*** THE INPUT ***
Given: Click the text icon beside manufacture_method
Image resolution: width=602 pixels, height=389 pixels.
*** End of THE INPUT ***
*** THE INPUT ***
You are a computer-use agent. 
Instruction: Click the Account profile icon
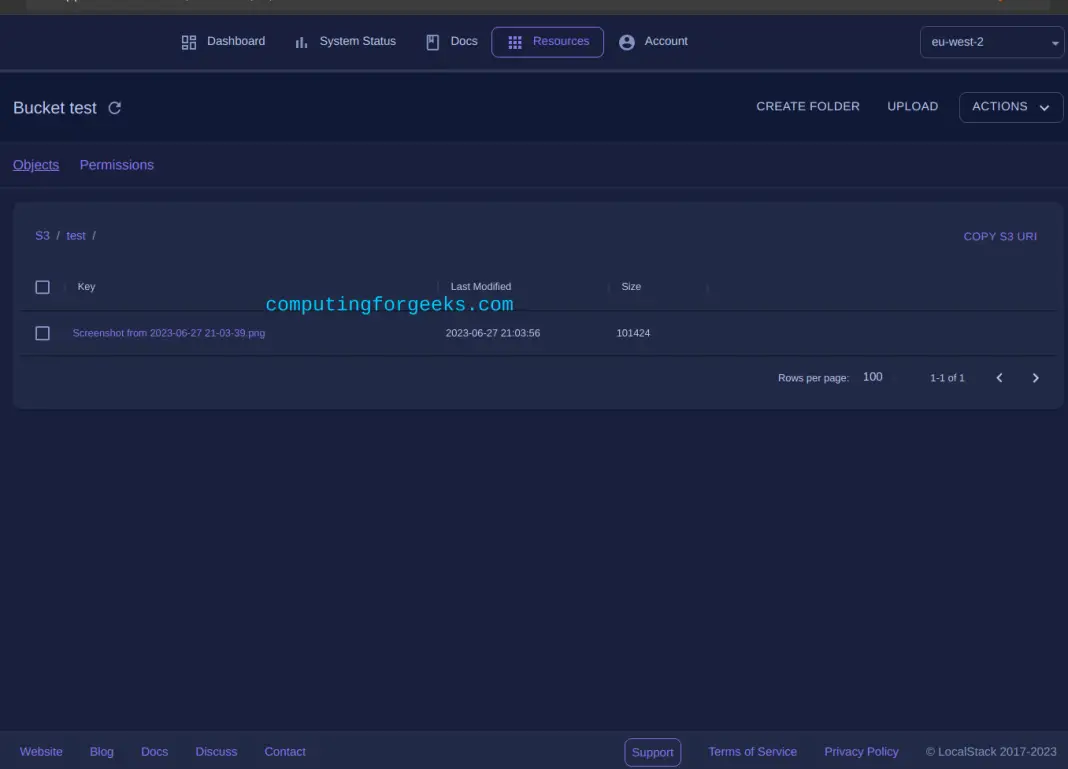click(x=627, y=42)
*** End of THE INPUT ***
:: TASK ITEM ::
All lines above from the line with "Given: Click the" through the line with "Image resolution: width=602", both included, are to be set down exactly, with nothing else.

:: WRITTEN ANSWER ::
Given: Click the text icon beside manufacture_method
Image resolution: width=602 pixels, height=389 pixels.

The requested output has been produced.